- Birth name: Kurt Widman
- Born: 2 March 1906 Berlin
- Died: 27 November 1954 (aged 48) Berlin
- Genres: jazz
- Instruments: drums; accordion; trombone;

= Kutte Widmann =

German jazz musician

Kurt "Kutte" Widman (2 March 1906 – 27 November 1954) was a German bandleader and jazz musician.

Widmann started out on drums, then later learned to play accordion and trombone. He was playing locally by 1924, and led a quintet at the Hotel Imperator in Berlin in 1933 which played swing jazz; Hans Berry was one of his sidemen. He directed his own dance orchestra from 1938 to 1942, which frequently appeared at the Haus Vaterland. He recorded in 1938–1939, including under various pseudonyms such as Billy Blackmoore, John Weepster, and John Webb. Once war began with England, censorship forbade these names, but the band was allowed to continue performing, including at events for German troops. Widmann was drafted to the Wehrmacht during the war but was released in 1944 for health reasons. He continued playing events in Germany even as Allied troops began invading, playing cinema houses in between films.

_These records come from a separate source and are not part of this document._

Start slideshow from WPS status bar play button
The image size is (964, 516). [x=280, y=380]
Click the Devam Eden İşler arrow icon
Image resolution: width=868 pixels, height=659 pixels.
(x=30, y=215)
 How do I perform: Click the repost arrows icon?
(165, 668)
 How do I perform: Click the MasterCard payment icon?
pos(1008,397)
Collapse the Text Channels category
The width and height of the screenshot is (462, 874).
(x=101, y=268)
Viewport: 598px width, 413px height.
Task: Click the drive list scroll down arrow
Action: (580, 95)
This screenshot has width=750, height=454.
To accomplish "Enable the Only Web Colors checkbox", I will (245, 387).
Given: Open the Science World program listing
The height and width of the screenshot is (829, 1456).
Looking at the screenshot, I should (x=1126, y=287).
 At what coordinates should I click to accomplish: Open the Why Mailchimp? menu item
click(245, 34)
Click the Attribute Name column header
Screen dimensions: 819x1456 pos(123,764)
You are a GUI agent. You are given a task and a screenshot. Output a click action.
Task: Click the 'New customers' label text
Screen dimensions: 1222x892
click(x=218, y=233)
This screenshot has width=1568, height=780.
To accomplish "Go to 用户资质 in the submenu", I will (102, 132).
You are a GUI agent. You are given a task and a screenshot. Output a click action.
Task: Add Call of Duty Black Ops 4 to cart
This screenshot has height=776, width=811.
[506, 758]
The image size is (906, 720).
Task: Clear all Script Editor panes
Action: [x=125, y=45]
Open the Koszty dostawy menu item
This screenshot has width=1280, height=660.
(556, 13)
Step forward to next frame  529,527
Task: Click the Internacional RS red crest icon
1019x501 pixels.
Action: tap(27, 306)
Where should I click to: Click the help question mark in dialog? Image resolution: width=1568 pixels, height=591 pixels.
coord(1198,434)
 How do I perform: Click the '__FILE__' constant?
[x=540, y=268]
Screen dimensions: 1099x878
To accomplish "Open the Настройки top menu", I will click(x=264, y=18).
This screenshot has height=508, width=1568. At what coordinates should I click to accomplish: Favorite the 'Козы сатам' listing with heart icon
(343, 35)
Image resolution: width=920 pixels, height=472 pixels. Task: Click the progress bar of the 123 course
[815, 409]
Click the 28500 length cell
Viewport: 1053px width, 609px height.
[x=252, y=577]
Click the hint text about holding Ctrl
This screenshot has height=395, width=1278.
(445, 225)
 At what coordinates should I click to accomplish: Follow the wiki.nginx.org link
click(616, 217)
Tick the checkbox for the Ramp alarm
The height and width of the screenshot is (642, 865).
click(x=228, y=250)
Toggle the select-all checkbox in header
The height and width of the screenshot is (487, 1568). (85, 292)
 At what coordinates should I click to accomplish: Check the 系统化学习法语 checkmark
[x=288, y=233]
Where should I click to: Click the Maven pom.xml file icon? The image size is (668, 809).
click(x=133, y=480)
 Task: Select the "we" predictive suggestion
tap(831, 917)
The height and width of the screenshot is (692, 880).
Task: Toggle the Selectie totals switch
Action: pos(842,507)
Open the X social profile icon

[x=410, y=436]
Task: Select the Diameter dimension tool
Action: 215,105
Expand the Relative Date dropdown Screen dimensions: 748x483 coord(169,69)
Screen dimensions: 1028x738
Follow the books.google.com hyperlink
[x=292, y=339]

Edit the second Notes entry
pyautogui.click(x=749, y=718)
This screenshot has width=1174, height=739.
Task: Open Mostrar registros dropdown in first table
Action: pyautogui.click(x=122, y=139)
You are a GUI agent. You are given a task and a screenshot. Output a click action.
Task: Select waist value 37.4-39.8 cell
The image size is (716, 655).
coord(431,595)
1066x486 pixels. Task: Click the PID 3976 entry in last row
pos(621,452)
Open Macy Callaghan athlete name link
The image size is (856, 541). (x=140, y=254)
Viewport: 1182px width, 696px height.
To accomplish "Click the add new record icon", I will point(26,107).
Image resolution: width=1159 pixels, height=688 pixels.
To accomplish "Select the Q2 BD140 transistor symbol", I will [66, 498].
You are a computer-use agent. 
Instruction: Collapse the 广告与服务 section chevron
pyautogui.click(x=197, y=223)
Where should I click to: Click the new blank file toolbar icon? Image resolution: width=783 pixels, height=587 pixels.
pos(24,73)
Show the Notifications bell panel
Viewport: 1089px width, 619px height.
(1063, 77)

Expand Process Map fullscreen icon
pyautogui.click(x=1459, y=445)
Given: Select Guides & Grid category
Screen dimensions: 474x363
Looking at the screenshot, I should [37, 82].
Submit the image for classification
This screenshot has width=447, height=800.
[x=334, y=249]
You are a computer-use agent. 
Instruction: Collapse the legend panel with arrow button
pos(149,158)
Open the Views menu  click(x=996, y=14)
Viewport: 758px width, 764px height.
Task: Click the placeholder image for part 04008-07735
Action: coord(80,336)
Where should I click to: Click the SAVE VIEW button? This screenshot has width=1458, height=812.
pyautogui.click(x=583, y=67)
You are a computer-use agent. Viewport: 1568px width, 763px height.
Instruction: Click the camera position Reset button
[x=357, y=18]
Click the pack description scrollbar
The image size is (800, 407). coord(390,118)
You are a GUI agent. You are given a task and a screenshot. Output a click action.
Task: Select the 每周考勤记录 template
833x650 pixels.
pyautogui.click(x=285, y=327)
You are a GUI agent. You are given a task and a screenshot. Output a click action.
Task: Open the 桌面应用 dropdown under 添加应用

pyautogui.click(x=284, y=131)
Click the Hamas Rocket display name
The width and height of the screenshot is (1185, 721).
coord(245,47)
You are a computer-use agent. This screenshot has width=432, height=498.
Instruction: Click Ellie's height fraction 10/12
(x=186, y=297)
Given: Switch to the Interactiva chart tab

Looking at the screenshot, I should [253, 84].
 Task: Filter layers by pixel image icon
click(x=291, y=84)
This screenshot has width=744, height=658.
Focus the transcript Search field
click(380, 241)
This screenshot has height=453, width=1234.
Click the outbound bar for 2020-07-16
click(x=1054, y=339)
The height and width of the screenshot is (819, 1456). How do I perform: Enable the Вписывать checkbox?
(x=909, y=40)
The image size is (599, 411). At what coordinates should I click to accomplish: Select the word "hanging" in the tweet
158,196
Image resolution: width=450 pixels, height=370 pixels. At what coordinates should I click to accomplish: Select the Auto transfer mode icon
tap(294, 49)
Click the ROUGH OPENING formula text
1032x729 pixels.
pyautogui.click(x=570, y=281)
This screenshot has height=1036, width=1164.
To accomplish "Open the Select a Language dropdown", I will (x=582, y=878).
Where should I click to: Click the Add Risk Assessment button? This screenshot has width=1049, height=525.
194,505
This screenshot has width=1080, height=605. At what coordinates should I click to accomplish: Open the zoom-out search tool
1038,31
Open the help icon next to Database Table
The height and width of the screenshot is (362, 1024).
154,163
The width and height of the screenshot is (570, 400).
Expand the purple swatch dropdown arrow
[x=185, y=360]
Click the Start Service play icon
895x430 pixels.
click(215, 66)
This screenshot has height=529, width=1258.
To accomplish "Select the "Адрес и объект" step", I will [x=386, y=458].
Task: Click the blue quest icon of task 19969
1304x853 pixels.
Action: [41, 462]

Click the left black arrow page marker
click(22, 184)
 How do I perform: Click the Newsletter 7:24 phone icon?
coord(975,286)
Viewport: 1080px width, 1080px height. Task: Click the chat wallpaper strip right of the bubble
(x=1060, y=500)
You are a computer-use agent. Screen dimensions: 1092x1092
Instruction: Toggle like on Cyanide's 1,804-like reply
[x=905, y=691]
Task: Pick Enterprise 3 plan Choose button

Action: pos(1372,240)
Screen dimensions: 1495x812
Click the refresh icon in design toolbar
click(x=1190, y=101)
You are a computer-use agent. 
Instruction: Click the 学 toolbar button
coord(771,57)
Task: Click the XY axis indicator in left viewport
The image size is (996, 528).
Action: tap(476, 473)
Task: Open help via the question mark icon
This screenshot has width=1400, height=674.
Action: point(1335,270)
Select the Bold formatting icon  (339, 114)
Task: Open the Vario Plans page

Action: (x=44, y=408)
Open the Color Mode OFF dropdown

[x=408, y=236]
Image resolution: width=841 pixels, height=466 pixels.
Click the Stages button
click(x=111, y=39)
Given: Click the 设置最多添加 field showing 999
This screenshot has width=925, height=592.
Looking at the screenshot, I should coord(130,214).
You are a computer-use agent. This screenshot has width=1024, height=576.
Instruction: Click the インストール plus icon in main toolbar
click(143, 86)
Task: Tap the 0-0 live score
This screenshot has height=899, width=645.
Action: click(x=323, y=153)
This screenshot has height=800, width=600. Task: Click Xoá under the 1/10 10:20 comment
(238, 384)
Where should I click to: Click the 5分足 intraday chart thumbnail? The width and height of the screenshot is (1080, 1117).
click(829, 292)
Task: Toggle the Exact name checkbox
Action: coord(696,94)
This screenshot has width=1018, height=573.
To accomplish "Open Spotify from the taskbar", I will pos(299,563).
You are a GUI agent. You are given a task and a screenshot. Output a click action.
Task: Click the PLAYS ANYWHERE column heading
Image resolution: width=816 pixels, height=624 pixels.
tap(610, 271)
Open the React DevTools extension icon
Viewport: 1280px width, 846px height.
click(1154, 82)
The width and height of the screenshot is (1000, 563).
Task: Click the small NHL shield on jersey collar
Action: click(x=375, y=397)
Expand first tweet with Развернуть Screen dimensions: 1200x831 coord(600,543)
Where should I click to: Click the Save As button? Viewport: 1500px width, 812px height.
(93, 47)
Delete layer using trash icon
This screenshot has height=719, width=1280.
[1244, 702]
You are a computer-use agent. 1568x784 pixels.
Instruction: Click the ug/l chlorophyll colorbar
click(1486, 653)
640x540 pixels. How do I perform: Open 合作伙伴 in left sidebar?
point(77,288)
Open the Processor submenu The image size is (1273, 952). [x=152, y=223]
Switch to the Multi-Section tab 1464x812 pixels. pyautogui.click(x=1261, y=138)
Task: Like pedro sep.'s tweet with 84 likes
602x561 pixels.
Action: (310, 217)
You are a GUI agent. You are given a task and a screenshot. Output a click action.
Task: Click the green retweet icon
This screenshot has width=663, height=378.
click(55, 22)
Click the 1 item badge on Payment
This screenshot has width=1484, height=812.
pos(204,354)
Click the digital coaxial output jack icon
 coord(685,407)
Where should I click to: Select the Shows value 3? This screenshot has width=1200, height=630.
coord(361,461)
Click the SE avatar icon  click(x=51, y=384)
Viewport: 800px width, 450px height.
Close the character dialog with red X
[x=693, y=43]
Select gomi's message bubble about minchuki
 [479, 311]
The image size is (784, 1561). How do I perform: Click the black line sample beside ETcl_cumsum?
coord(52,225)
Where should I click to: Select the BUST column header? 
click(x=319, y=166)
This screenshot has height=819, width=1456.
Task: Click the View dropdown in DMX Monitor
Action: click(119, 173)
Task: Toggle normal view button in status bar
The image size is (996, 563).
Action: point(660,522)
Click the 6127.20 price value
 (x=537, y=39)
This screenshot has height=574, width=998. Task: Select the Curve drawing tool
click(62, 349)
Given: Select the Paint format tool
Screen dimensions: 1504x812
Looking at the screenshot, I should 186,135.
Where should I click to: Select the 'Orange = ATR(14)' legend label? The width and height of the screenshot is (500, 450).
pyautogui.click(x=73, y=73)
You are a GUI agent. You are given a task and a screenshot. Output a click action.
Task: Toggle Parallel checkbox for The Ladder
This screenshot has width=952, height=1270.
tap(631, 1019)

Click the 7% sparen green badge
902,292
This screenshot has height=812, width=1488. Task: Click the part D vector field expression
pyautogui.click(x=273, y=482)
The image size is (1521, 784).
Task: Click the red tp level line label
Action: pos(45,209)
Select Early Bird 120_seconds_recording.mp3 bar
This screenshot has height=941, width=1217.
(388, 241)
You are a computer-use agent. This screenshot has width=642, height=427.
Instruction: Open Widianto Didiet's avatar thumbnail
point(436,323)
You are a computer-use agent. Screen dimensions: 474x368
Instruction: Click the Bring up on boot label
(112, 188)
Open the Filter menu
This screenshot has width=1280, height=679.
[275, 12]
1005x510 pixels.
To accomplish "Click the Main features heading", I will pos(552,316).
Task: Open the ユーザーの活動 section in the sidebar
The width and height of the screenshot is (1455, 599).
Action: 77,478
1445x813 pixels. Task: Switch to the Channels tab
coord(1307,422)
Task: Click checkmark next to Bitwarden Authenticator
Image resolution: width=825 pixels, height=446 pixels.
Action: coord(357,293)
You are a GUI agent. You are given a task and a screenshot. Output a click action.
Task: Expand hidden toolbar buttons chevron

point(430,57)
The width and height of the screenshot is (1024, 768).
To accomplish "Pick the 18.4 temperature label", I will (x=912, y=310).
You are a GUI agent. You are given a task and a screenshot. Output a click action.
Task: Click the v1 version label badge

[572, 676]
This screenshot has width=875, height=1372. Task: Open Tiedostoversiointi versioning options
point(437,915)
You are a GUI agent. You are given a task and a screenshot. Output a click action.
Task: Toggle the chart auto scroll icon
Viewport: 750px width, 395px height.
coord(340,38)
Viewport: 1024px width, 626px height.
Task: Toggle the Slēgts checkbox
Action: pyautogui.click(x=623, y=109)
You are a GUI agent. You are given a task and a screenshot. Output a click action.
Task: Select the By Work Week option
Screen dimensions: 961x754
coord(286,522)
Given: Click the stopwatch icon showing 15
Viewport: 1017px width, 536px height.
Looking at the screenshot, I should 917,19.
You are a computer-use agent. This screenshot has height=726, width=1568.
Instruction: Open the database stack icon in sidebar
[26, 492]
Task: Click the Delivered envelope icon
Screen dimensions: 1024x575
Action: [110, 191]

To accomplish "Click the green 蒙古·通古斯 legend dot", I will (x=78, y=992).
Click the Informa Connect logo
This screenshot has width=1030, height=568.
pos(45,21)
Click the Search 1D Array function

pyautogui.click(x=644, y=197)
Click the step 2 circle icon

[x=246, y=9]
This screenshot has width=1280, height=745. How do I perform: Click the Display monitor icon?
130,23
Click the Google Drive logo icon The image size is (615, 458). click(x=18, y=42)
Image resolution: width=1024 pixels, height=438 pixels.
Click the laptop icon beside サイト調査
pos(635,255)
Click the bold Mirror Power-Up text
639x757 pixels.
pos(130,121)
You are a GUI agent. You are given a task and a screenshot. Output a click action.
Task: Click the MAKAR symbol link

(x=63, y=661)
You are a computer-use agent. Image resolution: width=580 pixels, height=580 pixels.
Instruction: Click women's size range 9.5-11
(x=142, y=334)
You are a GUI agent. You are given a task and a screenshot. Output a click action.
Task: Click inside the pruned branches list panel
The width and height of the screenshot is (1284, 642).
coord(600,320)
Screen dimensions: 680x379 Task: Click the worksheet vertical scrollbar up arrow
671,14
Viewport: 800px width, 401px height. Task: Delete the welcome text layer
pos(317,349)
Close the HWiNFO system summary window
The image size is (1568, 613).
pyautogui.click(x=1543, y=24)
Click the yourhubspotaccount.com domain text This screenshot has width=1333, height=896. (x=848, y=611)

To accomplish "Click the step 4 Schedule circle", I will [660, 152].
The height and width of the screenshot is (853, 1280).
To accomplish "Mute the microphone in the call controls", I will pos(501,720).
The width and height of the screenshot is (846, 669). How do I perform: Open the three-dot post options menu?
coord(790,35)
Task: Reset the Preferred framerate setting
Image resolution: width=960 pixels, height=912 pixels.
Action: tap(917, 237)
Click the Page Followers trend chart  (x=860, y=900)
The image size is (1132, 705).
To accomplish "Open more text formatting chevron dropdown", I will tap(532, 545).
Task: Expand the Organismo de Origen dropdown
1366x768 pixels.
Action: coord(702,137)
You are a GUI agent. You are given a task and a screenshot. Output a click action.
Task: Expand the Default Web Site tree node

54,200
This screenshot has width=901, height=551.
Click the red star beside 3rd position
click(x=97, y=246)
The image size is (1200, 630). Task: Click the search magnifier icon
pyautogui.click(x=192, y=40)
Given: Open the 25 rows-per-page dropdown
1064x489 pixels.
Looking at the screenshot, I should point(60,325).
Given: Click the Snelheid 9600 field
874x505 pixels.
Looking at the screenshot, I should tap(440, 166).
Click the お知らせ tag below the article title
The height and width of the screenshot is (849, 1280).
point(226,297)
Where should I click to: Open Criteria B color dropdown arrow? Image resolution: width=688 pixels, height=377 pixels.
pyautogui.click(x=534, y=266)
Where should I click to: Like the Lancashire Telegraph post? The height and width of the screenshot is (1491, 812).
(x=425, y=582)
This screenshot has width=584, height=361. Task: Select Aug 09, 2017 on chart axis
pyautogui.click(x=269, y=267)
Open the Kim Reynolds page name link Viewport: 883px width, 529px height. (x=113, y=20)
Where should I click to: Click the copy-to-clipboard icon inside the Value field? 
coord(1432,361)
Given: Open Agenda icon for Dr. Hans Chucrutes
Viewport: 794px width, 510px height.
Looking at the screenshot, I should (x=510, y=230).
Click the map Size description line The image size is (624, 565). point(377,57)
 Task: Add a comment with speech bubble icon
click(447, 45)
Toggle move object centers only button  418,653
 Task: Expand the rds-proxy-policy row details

After the war, Widmann formed a new band which played during the American occupation, sometimes using older arrangements from the war period, but also employing Berlin-based arranger Walter Jenson. He recorded again in the late 1940s, and died of a stroke in 1954. The 1955 film Music in the Blood, directed by Erik Ode, is based on his life with Viktor de Kowa in the lead role.